A low anion gap is more rare; it tends to arise when there is a rise in the concentration of measured anions (rather than a drop in cations). The first reason this may happen is because of a drop in the concentration of albumin. Albumin is a negatively charged protein - an anion - and is found normally in the blood. Since it is not normally measured, it is part of the 'anion gap'. If it leaks out (e.g. nephrotic syndrome) or is not produced adequately (e.g. liver failure), chloride and bicarbonate concentrations will increase to keep the overall charge of blood at neutral. This leads to a reduced anion gap.
The second reason for a low anion gap is the development of paraproteins, a kind of immunoglobulin found in the condition multiple myeloma. These are cations, and therefore will attract more anions in to keep the charge at neutral. Since these paraproteins are unmeasured cations, if the anions which come in are measured anions (chloride or bicarbonate), then it will look like there are more anions than cations, and again there will be an decreased anion gap.
So, put simply, a raised anion gap is commonly due to excess acid, a normal anion gap is either normal, or often due to loss of bicarbonate ions, and a low anion gap is due to losing albumin or gaining paraprotein. Great!
The osmotic gap is much simpler to understand than the anion gap, and probably easier to interpret - this time looking at plasma osmolarity. Like the anion gap, it is looking for the difference between what is in the blood, and what you expect to be in the blood - unlike the anion gap, it's looking particularly at there difference between the estimated osmolarity and the actual osmolarity. In other words, when you add together the things that you think are dissolved in the blood, and then look at how much is dissolved in the blood, are they the same?
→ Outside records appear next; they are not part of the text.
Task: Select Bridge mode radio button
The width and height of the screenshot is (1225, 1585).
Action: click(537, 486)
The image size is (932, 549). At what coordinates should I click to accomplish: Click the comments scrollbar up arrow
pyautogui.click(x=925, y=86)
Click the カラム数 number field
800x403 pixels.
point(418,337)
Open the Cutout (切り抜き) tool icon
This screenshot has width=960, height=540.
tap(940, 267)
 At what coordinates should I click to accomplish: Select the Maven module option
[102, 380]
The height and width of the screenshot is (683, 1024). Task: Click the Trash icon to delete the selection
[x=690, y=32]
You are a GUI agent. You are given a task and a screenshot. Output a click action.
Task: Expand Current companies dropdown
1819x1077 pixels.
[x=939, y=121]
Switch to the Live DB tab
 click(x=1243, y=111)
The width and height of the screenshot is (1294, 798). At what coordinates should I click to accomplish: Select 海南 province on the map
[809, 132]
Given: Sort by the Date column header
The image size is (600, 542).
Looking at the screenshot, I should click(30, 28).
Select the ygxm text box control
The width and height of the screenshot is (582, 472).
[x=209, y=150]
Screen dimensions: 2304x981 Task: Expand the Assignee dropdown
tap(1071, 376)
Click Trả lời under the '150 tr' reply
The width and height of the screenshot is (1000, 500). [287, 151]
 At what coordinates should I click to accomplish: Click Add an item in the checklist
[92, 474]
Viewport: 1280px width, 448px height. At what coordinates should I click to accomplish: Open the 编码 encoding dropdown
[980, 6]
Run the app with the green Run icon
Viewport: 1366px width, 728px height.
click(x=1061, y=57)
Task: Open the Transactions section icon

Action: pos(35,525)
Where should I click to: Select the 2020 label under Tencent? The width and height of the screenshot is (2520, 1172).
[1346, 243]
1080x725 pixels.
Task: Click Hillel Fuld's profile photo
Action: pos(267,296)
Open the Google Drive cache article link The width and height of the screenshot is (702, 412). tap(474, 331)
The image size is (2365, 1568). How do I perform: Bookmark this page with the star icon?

If not, there must be something else that you've not been looking for which you've missed, and which is adding to the solutes which are filling the blood. This is particularly useful to know if the substance is toxic, but hasn't yet had any effects. The blood pH may be fine, there may be no signs of any alkalosis or acidosis, but an osmotic gap shows that there is something hazardous there.
Common causes of a raised osmotic gap are ethanol and methanol, but also ethylene glycol, acetone and isopropyl alcohol.
One blood test that you can do is serum osmolarity. That looks at how much is dissolved in the liquid part of blood (the serum) - how much of anything. It's not just the things you're looking for, but also the things you're not. Then you subtract the estimated osmolarity or calculated osmolarity - the total of urea, glucose and two times the sodium and potassium concentrations.
The reason we double the sodium and potassium concentrations is because sodium and potassium make up most of the cations, and each cation will be paired with an anion. Doubling the sodium and potassium gives a reasonable estimate of all the ions dissolved in the serum.
The osmotic gap is therefore given by:
Osmotic gap = actual osmolarity - calculated serum osmolarity
Osmotic gap = actual osmolarity - ([urea] + [glucose] + 2 x [Na+ + K+])
A normal osmotic gap is less than 10. If it is abnormal, it will always be high (because the measured serum osmolarity will never be lower than the calculated serum osmolarity).